Task description: Reproduce the part of the forum thread on spoofed communications starting with "I wish I could" and going on through "already do that.", word for word.

Exercise text:
BEGIN

I wish I could "give you gold" or at least upvote your comment a thousand times!


No organization can work if normal communications are hijacked and spoofed by bad actors. This is a pretty severe security issue that no amount "social engineering awareness" training is going to fix. Most businesses can't operate if every decision of consequence needs a face to face meeting to verify authenticity.


> a face to face meeting to verify authenticity

There are other ways for 2-factor/3-factor verification (physical or passcode based tokens, e-mail+voice, or even a video chat).

There are other ways of safety like requiring a 2-person authorisation for large transactions - many organisations and especially charities already do that.


This doesn't solve the actual problem that you can't trust normal communications if they can be easily spoofed.


Although the general class of problem is real, this story didn't hold up under examination. Here's a follow-up article in Spiegel: https://www.spiegel.de/netzwelt/web/deepfakes-werden-erkennu...

It's in German, but Google Translate to the rescue. Key paragraphs:

'But when asked, how do you know that such a software and no voice imitator has been used, a spokeswoman replies to SPIEGEL by email: "We do not know with 100% certainty. Theoretically, it could have been a human voice imitator But we do not assume that there are some clues (but no evidence). "

'In turn, the clues she mentions have no technical relevance; they are by no means interpreted as evidence of a deepfake. The supposedly "first case" can therefore at best be termed a "possible case". Which is quite symptomatic of the debate about deepfakes and the resulting risks.'


Possible case, furthered tempered by "infosec industry source". :) It is their job to sell fear


The entire "infosec industry" is fraudulent, in my estimation. A bunch of assholes selling powerpoints and not a whole lot else. I've seen it a lot.

None of them know what they're talking about. Source: my direct experience


I wouldn't say that, but they do suffer from something the IT industry as a whole suffers from: there is/was a need, and by fulfilling that need, they find themselves in a quandary where they're committed to something that must continue to exist in order to avoid inflicting self-harm.

You can't go into business selling software on the assumption you'll sell a single copy and your work is finished. Infosec is no different. There is always this paradoxical need to ensure you never become entirely redundant, regardless of the function you specialize in

I think a lot of the great "evolutionary difficulties" in our industry can be phrased this way. It's why things like Microsoft Excel are laughed at even as hundreds of thousands are trained in the art of constructing effectively bespoke spreadsheets apps in Django by the million every year. I hope for a correction some day, just as much as I hope I'm on the right side of it when it comes..


You misunderstand. "Infosec" is a shopping list item on govt requirements. "We need this, this, this, and it needs to be secure!" They assume security is just this additional ingredient that can be purchased, mixed in, and boom; project is secure, like mixing in chili to anything will make it hot. The infosec companies do everything they can to encourage this assumption.

END

Dataset section:
BEGIN

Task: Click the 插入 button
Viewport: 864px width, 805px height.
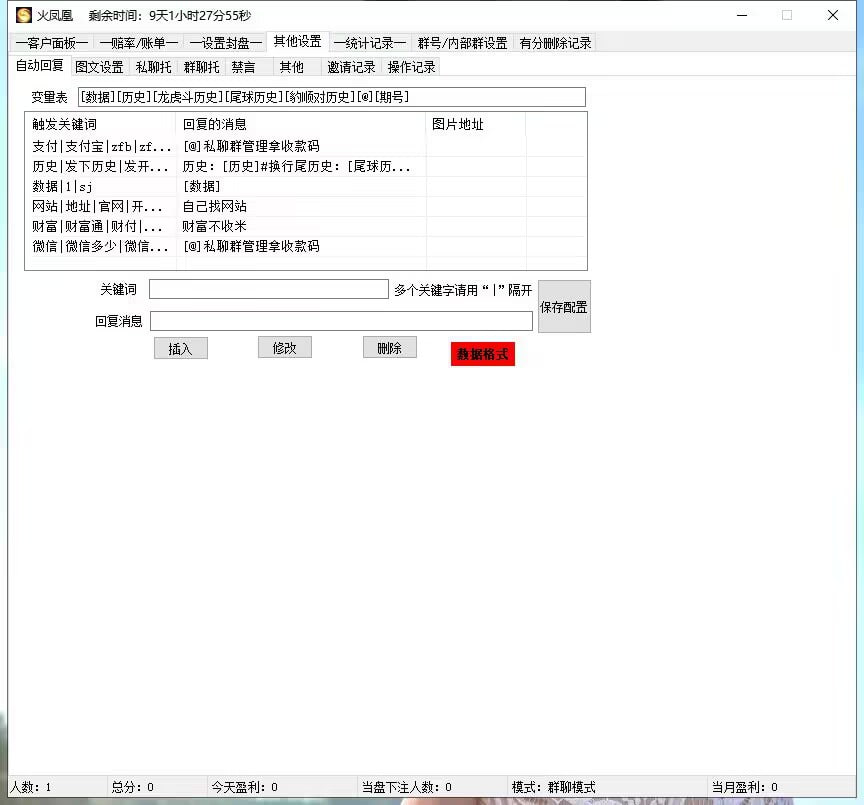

END

Task response:
I wish I could "give you gold" or at least upvote your comment a thousand times!


No organization can work if normal communications are hijacked and spoofed by bad actors. This is a pretty severe security issue that no amount "social engineering awareness" training is going to fix. Most businesses can't operate if every decision of consequence needs a face to face meeting to verify authenticity.


> a face to face meeting to verify authenticity

There are other ways for 2-factor/3-factor verification (physical or passcode based tokens, e-mail+voice, or even a video chat).

There are other ways of safety like requiring a 2-person authorisation for large transactions - many organisations and especially charities already do that.